上面的代码中将partition-broker这个map按照broker->fetcherId的对应关系进行分组。

  • fetcherThread的命名方式为:ReplicaFetcherThread-fetcherId-brokerId
  • ReplicaFetcherThread是个定时执行的线程,执行间隔由replica.fetch.backoff.ms控制,默认为1s
  • 每个ReplicaFethcerThread的fetch目标是一个broker上的若干topic-partition

工作流程

processPartitionData

当前:
: broker2作为test-1的follower
: 其LEO值为17314
: leader的HW=17314
: FetchRequest中的fetchOffset = 17314

  • 收到一条消息:

    [ReplicaFetcherThread-3-1], Follower 2 has replica log end offset 17314 for partition test-1. Received 45 messages and leader hw 17314
  • 对log执行append操作

    [ReplicaFetcherThread-3-1], Follower 2 has replica log end offset 17315 after appending 45 bytes of messages for partition test-1

appendMessagesToLeader时不相同的是,follower执行append操作不会再进行offset配置操作,用得就是leader传过来的offset

  • 设置follower的HW值
    [ReplicaFetcherThread-3-1], Follower 2 set replica high watermark for partition [test,1] to 17314

1s后再次fetch到消息:

[ReplicaFetcherThread-3-1], Follower 2 has replica log end offset 17315 for partition test-1. Received 45 messages and leader hw 17315
[ReplicaFetcherThread-3-1], Follower 2 has replica log end offset 17316 after appending 45 bytes of messages for partition test-1
[ReplicaFetcherThread-3-1], Follower 2 set replica high watermark for partition [test,1] to 17315

由上面的日志可以注意到:

  1. LEO的值由17314 => 17315,这是因为前面执行的Log.append操作使得nextOffsetMetadata的值+1
  2. leader的HW值变成了17315,这是由于leader检测到了followers(就是broker2)LEO的最小值已经变成了17315,所以更新了HW值,具体实现在Increment HW中有介绍

handleOffsetOutOfRange

当ReplicaFether的fetchOffset不在leader的offset之内(即大于最大值或者小于最小值),那么就会收到OffsetOutOfRangeException

假设当前test-1这个partition的leader为1,新增broker2作为follower

broker2在catch up的过程中broker1挂了,broker2被选为leader。(需要unclean.leader.election.enable配置为1,才能允许这样的脏选举)

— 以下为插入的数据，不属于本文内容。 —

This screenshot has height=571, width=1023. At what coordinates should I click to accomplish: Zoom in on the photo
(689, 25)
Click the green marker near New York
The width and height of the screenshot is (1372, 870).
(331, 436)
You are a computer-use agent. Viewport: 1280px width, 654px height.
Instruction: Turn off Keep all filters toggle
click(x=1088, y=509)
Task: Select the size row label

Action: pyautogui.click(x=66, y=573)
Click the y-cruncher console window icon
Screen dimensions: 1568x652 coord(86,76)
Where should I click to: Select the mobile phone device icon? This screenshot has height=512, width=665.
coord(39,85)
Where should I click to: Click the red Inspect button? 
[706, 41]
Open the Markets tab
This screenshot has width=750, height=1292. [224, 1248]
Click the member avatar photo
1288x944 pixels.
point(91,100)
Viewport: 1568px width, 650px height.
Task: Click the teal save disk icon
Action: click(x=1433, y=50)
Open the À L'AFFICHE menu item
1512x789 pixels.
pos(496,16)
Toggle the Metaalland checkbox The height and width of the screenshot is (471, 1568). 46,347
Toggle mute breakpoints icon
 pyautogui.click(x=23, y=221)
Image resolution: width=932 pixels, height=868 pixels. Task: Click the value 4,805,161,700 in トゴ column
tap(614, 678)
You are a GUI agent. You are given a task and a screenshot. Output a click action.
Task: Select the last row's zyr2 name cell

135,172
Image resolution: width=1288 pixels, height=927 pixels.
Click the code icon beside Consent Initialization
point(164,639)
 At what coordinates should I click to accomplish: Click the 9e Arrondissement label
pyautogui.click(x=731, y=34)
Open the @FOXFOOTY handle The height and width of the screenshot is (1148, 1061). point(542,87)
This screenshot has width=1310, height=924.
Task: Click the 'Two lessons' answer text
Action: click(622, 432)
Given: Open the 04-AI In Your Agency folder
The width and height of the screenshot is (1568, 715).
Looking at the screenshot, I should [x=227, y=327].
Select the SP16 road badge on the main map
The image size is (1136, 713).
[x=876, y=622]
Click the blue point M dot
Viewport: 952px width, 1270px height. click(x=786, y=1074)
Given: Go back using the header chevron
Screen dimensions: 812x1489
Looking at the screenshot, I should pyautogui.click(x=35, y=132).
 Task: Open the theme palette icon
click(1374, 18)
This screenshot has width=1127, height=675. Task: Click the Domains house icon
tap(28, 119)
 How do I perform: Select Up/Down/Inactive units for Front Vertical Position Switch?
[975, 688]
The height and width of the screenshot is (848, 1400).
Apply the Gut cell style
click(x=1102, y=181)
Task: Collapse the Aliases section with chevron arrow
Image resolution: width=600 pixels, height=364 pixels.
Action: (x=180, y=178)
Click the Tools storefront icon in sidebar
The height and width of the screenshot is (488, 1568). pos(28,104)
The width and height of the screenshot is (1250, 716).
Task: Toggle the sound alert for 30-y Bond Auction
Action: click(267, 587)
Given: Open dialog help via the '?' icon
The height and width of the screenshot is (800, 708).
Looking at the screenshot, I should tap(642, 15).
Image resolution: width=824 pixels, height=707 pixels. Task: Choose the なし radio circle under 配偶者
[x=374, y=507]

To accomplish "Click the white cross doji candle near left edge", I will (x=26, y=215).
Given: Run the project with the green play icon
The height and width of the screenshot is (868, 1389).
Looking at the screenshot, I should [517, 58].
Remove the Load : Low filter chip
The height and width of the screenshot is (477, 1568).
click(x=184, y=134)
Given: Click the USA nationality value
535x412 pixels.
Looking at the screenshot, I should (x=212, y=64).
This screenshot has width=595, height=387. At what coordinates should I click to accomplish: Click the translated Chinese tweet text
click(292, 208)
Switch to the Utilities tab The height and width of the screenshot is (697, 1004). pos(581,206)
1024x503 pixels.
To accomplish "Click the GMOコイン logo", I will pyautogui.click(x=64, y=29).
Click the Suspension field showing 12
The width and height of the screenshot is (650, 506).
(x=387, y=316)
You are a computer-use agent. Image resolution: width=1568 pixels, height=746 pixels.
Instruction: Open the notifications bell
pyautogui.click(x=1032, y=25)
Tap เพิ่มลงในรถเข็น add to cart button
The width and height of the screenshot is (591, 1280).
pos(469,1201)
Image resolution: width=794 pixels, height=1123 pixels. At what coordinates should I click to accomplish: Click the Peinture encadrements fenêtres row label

情况一、Replica fetchOffset > leader LEO


broker1在恢复后,成为了follower,向leader发送ReplicaFetcherRequest,其中fetchOffset=7,该值大于leader的LEO,所以需要将broker1上该分区的Log执行truncate操作使得LEO值与leader保持一致。

值得注意的是,这样的truncate操作后,follower与leader的消息并不完全一致的,上例中,offset为3和4的消息就是不一致的

情况二、Replica fetchOffset < leader start offset

broker1在恢复之前,broker2添加了很多消息,并且也删除了一个消息,导致其最小的offset大于broker1中的LEO,这种情况下,broker1中的所有消息都没有意义了(因为ISR中的leader不再维护这些消息),所以就删除掉所有的segment,然后fetch leader的第一条消息

Kafka_0.10.1.1版本对于收到OffsetOutOfRangeException时follower的LEO处于leader开始与LEO之间的情况没有对策。